◆ Что сделать:
1 > Объясните в одном–трех предложениях по тексту о Золя, почему Александрина взяла для мужа только туалетный несессер и ночную сорочку, завернутую в газету.
2 > Назовите всё, о чем, согласно тексту о Золя, писатель думал прежде всего, принимая решение об отъезде.
3 > Повторите дословно фрагмент текста о Золя от слов «Вечером Золя и» до слов «мысли об отъезде.» включительно.

◆ Источник:
# # # #
Вечером Золя и его адвокат, встретившись у Шарпантье с Жоржем и Альбером Клемансо, в последний раз держали совет. Оба брата, присоединившись к Лабори, уговаривали Золя уехать. Они считали, что, оказавшись за решеткой, он не сможет ни опубликовать новое «Я обвиняю», ни воспользоваться судебным процессом для того, чтобы расстроить планы врагов. Только перебравшись в другую страну, он останется хозяином положения. Он сам должен сделать выбор между достоинством и действием. Но решать надо быстро. В самом деле, если на следующий день суд утвердит приговор, его немедленно приведут в исполнение, и аресту уже ничто не сможет помешать. Золя, которому поначалу хотелось остаться во Франции и принести себя в жертву, понемногу начал склоняться к мысли об отъезде.

Разумеется, принимая это решение, он думал прежде всего о своей жене, о Жанне, о детях, о своем кабинете, о начатой работе, о песике Пимпене, который жить без него не мог, и душа у него мучительно разрывалась в предчувствии разлуки. Он попросил своего друга, гравера Демулена, сходить к Александрине. К вечеру она явилась и сама, взяв с собой для мужа-путешественника лишь туалетный несессер и ночную сорочку, завернутую в газету: она опасалась слежки и побоялась брать чемодан. Впрочем, Александрина не могла смириться с мыслью о том, что ее муж, спасаясь от тюрьмы, отправится в изгнание, и принялась уговаривать Эмиля остаться. Разве не станут его еще больше оскорблять, когда станет известно, что он, ускользнув от французского правосудия, поселился в Лондоне? Конспираторы терпеливо объясняли госпоже Золя смысл тайного путешествия писателя. Поняв, она припала к груди супруга и расплакалась. Высвободившись из объятий Александрины, Золя сел писать записку Жанне: «Париж, вечер понедельника. Дорогая жена, дело обернулось таким образом, что я должен сегодня же вечером уехать в Англию. Не волнуйся, спокойно жди известий от меня. Как только я смогу что-то решить, я тебе сообщу. Постараюсь найти местечко, куда бы ты могла приехать ко мне с детьми, но существуют кое-какие сложности, и на это, вероятно, понадобится несколько дней. Впрочем, я буду держать тебя в курсе и напишу, как только окажусь за границей. Никому на свете не говори, куда я еду. Очень нежно целую всех троих». Демулен должен был отвезти записку в Верней-сюр-Сен, где маленькое семейство проводило лето.
# # # #
◆ Записи данных:
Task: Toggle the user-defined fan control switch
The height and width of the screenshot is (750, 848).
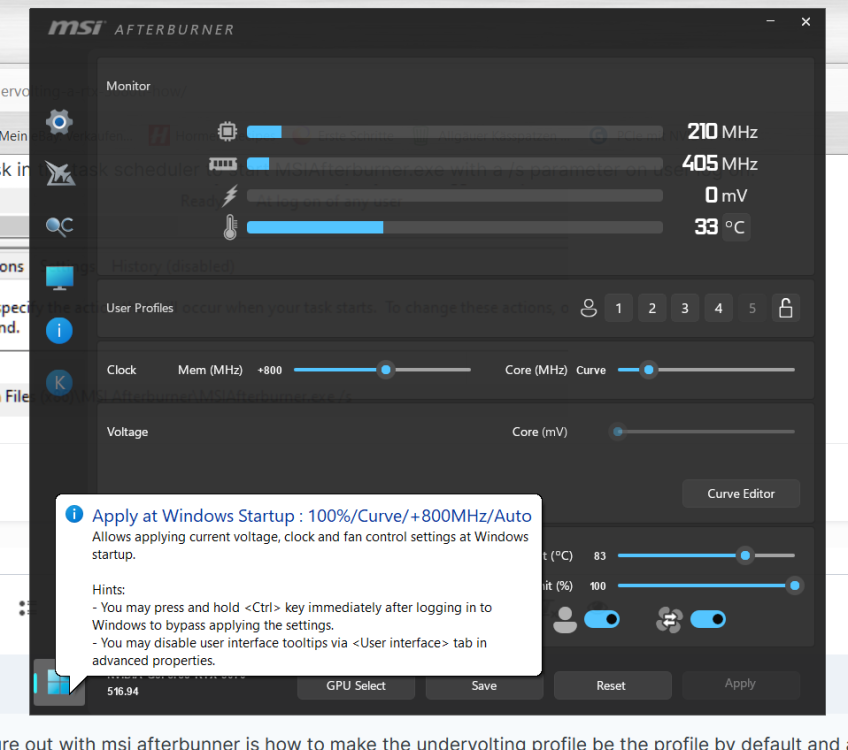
# # # #
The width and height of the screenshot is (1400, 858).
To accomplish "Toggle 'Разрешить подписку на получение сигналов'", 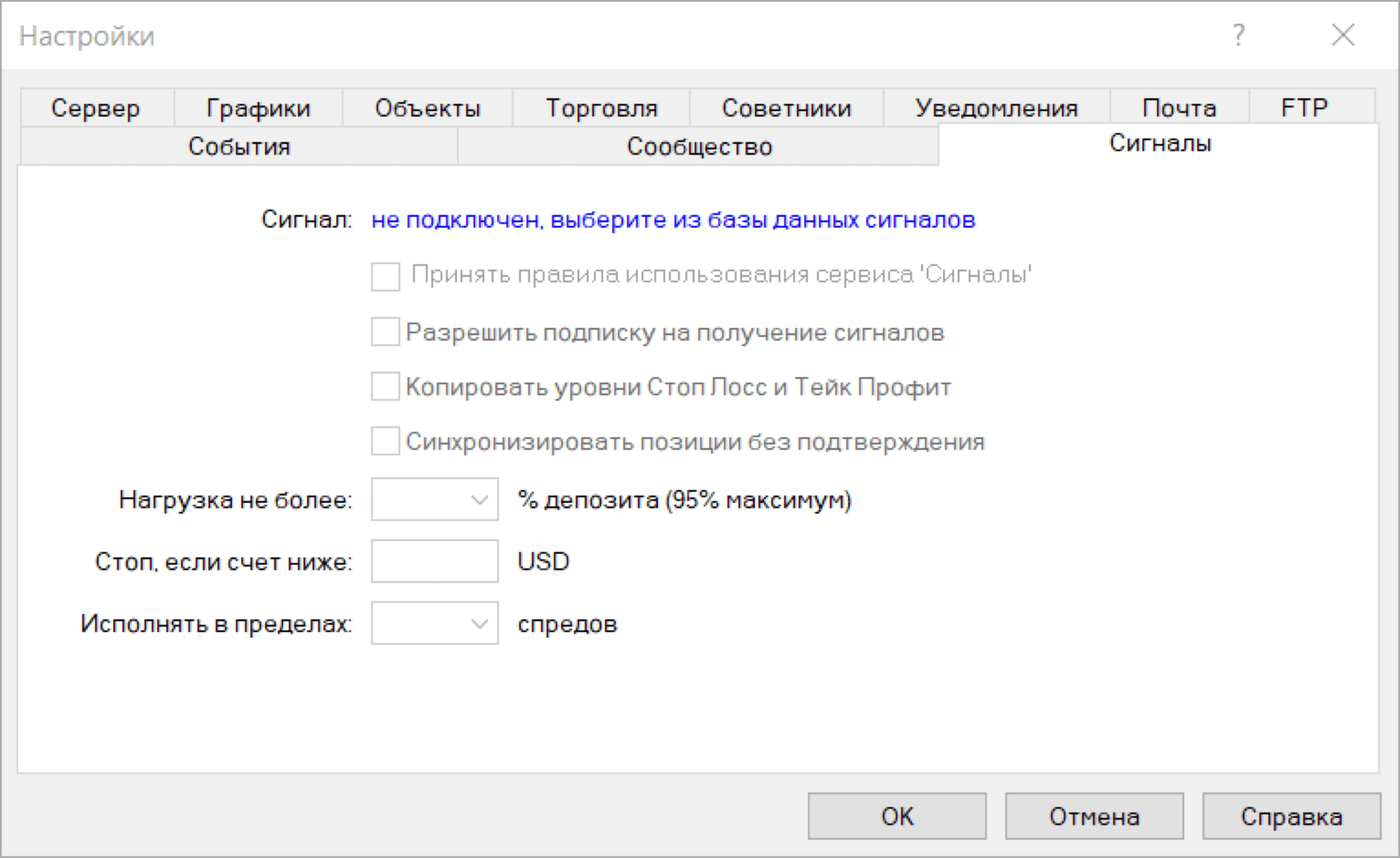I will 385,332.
# # # #
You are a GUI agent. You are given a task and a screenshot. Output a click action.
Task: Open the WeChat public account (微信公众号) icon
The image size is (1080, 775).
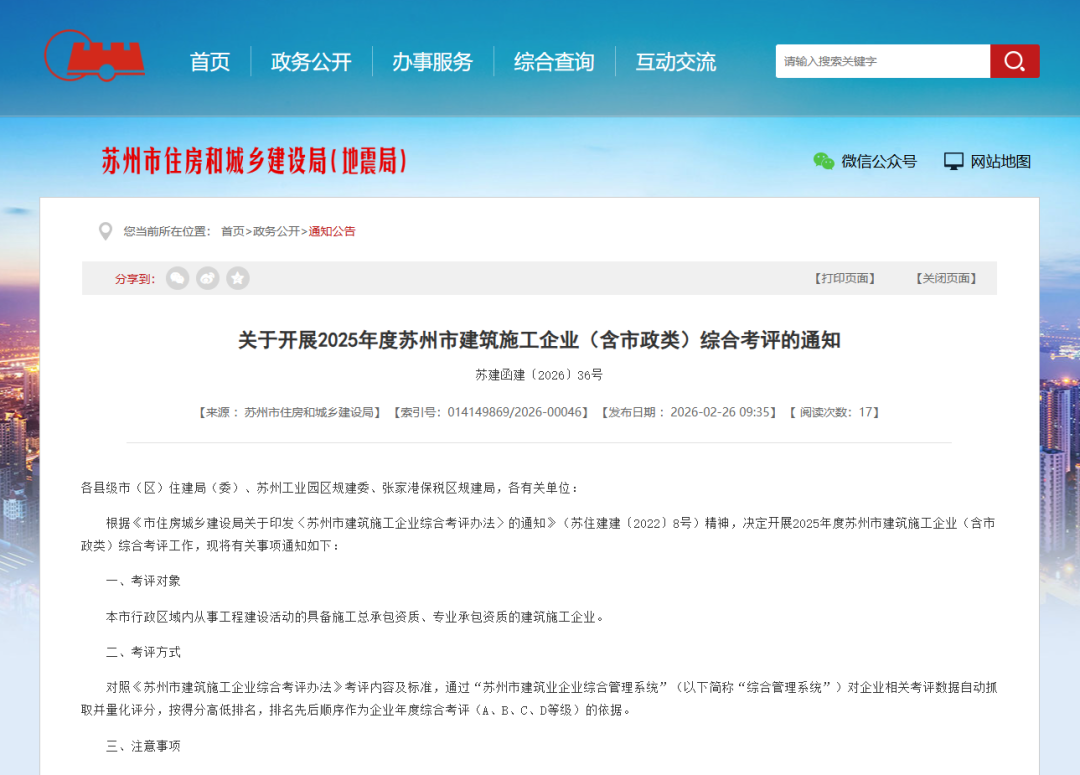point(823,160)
# # # #
◆ Ответы:
1 > Александрина опасалась слежки, поэтому побоялась брать чемодан.

2 >
- о своей жене;
- о Жанне;
- о детях;
- о своем кабинете;
- о начатой работе;
- о песике Пимпене.

3 >
Вечером Золя и его адвокат, встретившись у Шарпантье с Жоржем и Альбером Клемансо, в последний раз держали совет. Оба брата, присоединившись к Лабори, уговаривали Золя уехать. Они считали, что, оказавшись за решеткой, он не сможет ни опубликовать новое «Я обвиняю», ни воспользоваться судебным процессом для того, чтобы расстроить планы врагов. Только перебравшись в другую страну, он останется хозяином положения. Он сам должен сделать выбор между достоинством и действием. Но решать надо быстро. В самом деле, если на следующий день суд утвердит приговор, его немедленно приведут в исполнение, и аресту уже ничто не сможет помешать. Золя, которому поначалу хотелось остаться во Франции и принести себя в жертву, понемногу начал склоняться к мысли об отъезде.